Adaptations of multimodal content in dialog systems targeting heterogeneous devices

Dialog systems that adapt to different user needs and preferences appropriately have been shown to achieve higher levels of user satisfaction [4]. However, it is also important that dialog systems be able to adapt to the user's computing environment, because people are able to access computer systems using different kinds of devices such as desktop computers, personal digital assistants, and cellular telephones. Each of these devices has a distinct set of physical capabilities, as well as a distinct set of functions for which it is typically used. Existing research on adaptation in both hypermedia and dialog systems has focused on how to customize content based on user models [2, 4] and interaction history. Some researchers have also investigated device-centered adaptations that range from low-level adaptations such as conversion of multimedia objects [6] (e.g., video to images, audio to text, image size reduction) to higher-level adaptations based on multimedia document models [1] and frameworks for combining output modalities [3, 5]. However, to my knowledge, no work has been done on integrating and coordinating both types of adaptation interdependently. The primary problem I would like to address in this thesis is how multimodal dialog systems can adapt their content and style of interaction, taking the user, the device, and the dependency between them into account. Two main aspects of adaptability that my thesis considers are: (1) adaptability in content presentation and communication and (2) adaptability in computational strategies used to achieve system's and user's goals.
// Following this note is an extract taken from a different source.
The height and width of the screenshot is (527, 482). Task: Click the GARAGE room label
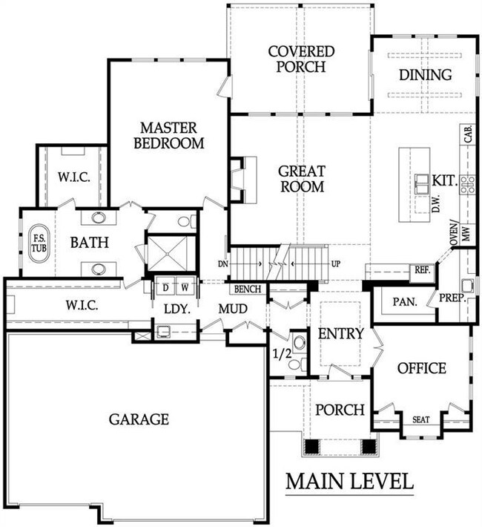[139, 419]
Beside general user modeling questions such as how to acquire information about the user and construct a user model, this thesis also considers other issues that deal with device modeling such as (1) how can the system employ user and device models to adapt the content and determine the right combination of modalities effectively? (2) how can the system determine the right combination of multimodal contents that best suits the device? (3) how can one model the characteristics and constraints of devices? and (4) is it possible to generalize device models based on modalities rather than on their typical categories or physical appearance.